Chancellor Choice Begins Calling Skeptics

She reached former Mayor Edward I. Koch at home, and pressed for his advice on how to navigate the rough-and-tumble world of New York politics. (“Never walk away from a reporter,” he admonished her.)


She exchanged little more than polite pleasantries with the Manhattan borough president, Scott M. Stringer, during what he called a “record-setting conversation — it was timed at less than a minute.”


When she could not reach City Councilman Robert Jackson, she left a message, but no number for him to call back. “That showed that she didn’t really want to talk to me,” Mr. Jackson said.


Over the last few days, Cathleen P. Black, Mayor Michael R. Bloomberg’s head-turning choice for schools chancellor, has been furiously dialing members of New York’s political class to simultaneously introduce herself and beat back mounting skepticism of her qualifications.


Those on the receiving end of the calls have variously described the conversations as charmingly informal and maddeningly vague.


Almost all of them said it was impossible, even after speaking with Ms. Black, to glean her educational philosophy or determine exactly how she intended to run the school system. When Marty Markowitz, the Brooklyn borough president, asked why she wanted a job so far afield from her media career, Ms. Black, the chairwoman of Hearst Magazines, replied “that she wanted to make a difference,” he recalled.


Ms. Black’s outreach is part of a growing public-relations offensive from City Hall, which is determined to regain control of the intensifying debate over her surprise selection last week. Those close to Mr. Bloomberg asked three of his predecessors — Rudolph W. Giuliani, David N. Dinkins and Mr. Koch — to sign a letter backing her.

Mayoral aides are also encouraging high-powered academic leaders from universities around the country to express their support for her. And they are pushing reliable allies in the business world to publicly embrace her nomination.


A powerful group of chief executives in the city has begun circulating copies of a letter that calls on the state education commissioner to grant Ms. Black a waiver from the state law requiring that those who run school districts have certain education credentials and experience. (Mr. Bloomberg officially requested that waiver late Wednesday, with a six-page memo outlining his arguments for selecting her.)


The letter from the business leaders, which has been signed by 75 executives, pointedly seeks to blunt questions about her lack of experience in schools. “Cathie will have the support of the many exceptional educational professionals at the Department of Education,” it reads. “We have no doubt that she is up for the job.”

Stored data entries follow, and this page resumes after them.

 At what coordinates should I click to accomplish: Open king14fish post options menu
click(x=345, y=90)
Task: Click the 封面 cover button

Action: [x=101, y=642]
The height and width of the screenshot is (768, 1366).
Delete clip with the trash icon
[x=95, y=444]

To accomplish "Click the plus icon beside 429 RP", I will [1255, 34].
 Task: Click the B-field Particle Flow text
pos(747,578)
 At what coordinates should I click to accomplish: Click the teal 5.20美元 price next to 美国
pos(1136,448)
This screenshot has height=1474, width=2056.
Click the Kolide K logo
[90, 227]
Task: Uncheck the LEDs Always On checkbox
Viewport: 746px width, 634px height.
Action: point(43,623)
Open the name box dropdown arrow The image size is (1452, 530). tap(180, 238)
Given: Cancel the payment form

Many of the corporate moguls and elected officials lining up behind Ms. Black cited their instinctive faith in Mr. Bloomberg’s judgment, and forcefully defended his right to pick whomever he pleases. “Why in the world would he pick somebody who he does not think can do the job?” asked Peter F. Vallone Sr., the former speaker of the City Council, who has written a letter endorsing Ms. Black.


City Hall, which seemed oddly quiet over the last week, as Ms. Black’s detractors dominated the airwaves, appeared to have settled on a strategy of characterizing her opponents as enemies of mayoral control of the city’s school system, which was wrested away from the Board of Education after Mr. Bloomberg was elected in 2001.


“There are those who have opposed reform who are opposing Cathie Black,” said Howard Wolfson, a deputy mayor. “And in that sense, she has become a proxy in the fight over the future of the schools, whether we go in the right direction or whether we go back.”

“The playing field,” he added, “is not going to be ceded to the opponents of reform.”

The pushback, however, is late, and has yet to quell discontent over Ms. Black’s nomination.

Even within the Bloomberg administration, some aides are continuing to express dismay over a highly secretive search and hurried vetting process that was conducted without advice from top aides to the mayor, many of whom met Ms. Black for the first time minutes before she was introduced as the next chancellor.


A former top aide to Mr. Bloomberg said the mayor’s decision to circumvent his own advisers on such a major decision left some of them wondering whether he valued their work and counsel.


In her phone chats with city officials, Ms. Black has sought to soothe hurt feelings and allay concern over her nomination.


But there have been lighter, even tender moments, as well. She accepted an invitation, from Councilman Domenic M. Recchia Jr., to attend a local P.T.A. breakfast in Brooklyn.


She told Mr. Stringer, the Manhattan borough president, that she looked forward to “getting knocked off the front pages” of the city’s newspapers.


And she showed a razor-sharp memory by recalling a conversation that she had with Mr. Koch decades ago, at the offices of New York magazine. “I had totally forgotten that,” Mr. Koch said.


She has inquired about families, discovered mutual friends and issued a flurry of promises to attend lunches and brainstorming sessions.


And she has left no Rolodex page unturned.


During a telephone interview Wednesday, Mr. Dinkins, the former mayor, was talking about how he had not spoken with Ms. Black, but was looking forward to it, when suddenly an assistant informed him of another call.


“I understand she is on the line right now, actually,” Mr. Dinkins said. “ I’ve got to go.”

Javier C. Hernandez and Sharon Otterman contributed reporting.